Der neue Garcia Márquez ist eine Reportage – über die Entführung von Journalisten durch den Drogenboß Escobar

Ungeheuerlich. Das ist eigentlich Stoff für ein ganzes Buch“, sagte Maruja Pachón in jener Nacht, am Ende ihres 193tägigen Leidensweges in den Händen ihrer Entführer. Gabriel Garcia Márquez, der Großmeister des magischen Realismus und Gründer einer ganzen Literaturgattung in Lateinamerika, hörte den Wunsch seiner Freundin – und machte sich ans Werk. Was dabei herauskam: „Noticia de un secuestro“ (Notiz einer Entführung), der jüngste Márquez.

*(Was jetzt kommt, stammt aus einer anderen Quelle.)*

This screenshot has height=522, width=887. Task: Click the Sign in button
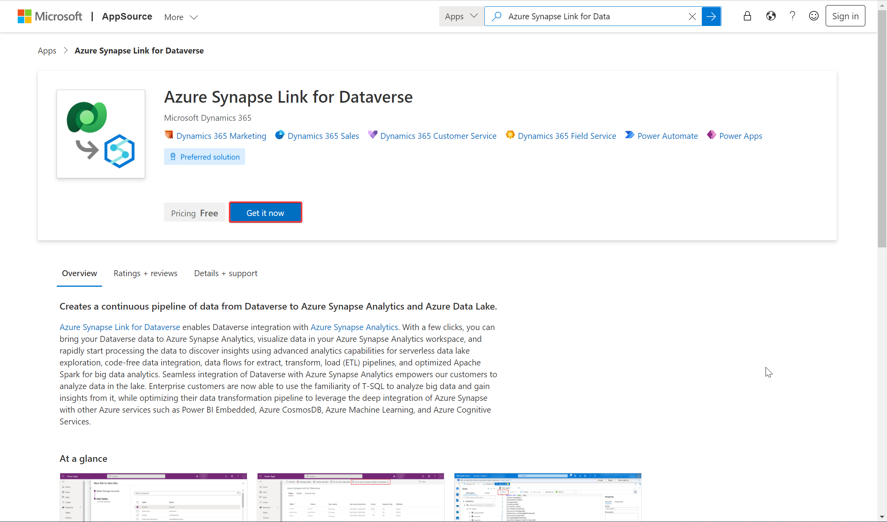845,16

Um aufzuschreiben, was der Direktorin der Filmgesellschaft Focine widerfuhr, hat der kolumbianische Literaturnobelpreisträger sein Metier verlassen und geht zurück zu seinen schreiberischen Wurzeln, dem Zeitungsjournalismus.

Und er kann es noch. Vier Jahre Recherche waren nötig, um genau nachzuerzählen, was in jenen sechs Monaten geschah. Die Geschichte ist schnell zusammengefaßt: Im Spätherbst 1990 werden mitten in Bogotá zehn bekannte Journalisten entführt. Eines der grausamsten Kapitel des Krieges zwischen dem Medellin-Kartell des legendären Pablo Escobar und der staatlichen Gewalt beginnt – „eine Episode des biblischen Holocausts, der Kolumbien seit mehr als zwanzig Jahren langsam verschlingt“.

Geiseln gegen persönliche Sicherheit

In den sechs Monaten der Entführungen pokern die Männer um Pablo Escobar mit dem Leben ihrer prominenten Opfer – alles bekannte Journalisten, die meisten aus einflußreichen, in allerhöchste politische Kreise verwobenen Familien. Unter dem Namen „Die Auslieferbaren“ operieren die Drogenkapos kalt und zielstrebig. Ihr Ziel: eine Abschiebung in die USA mit anschließendem Verfahren und Haft zu verhindern.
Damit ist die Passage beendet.